Some records
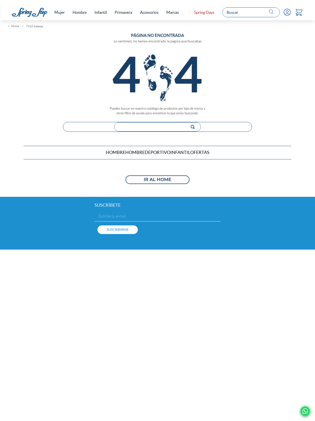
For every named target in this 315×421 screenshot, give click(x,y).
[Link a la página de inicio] (14, 26)
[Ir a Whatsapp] (305, 411)
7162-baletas (34, 25)
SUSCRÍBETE (107, 204)
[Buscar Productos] (272, 12)
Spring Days (205, 12)
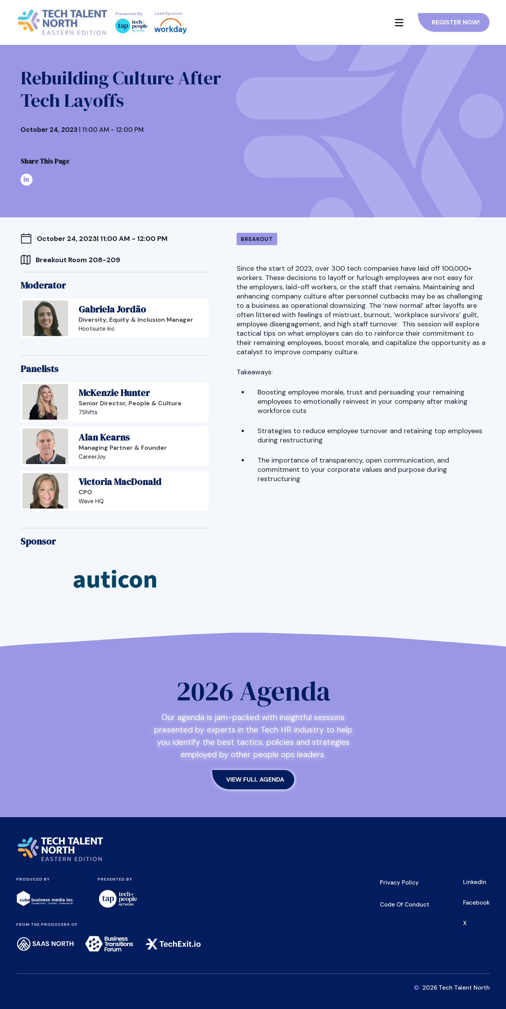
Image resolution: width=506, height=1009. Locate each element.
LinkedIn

§ **EXERCISE**:
Reproduce every line of the records from the line with "Spring Days (205, 12)" through the end, offsetting each coordinate in the answers by 22. Leave the pictures out.

§ **FINISHED EXERCISE**:
Spring Days (227, 34)
Image resolution: width=506, height=1009. Locate each element.
LinkedIn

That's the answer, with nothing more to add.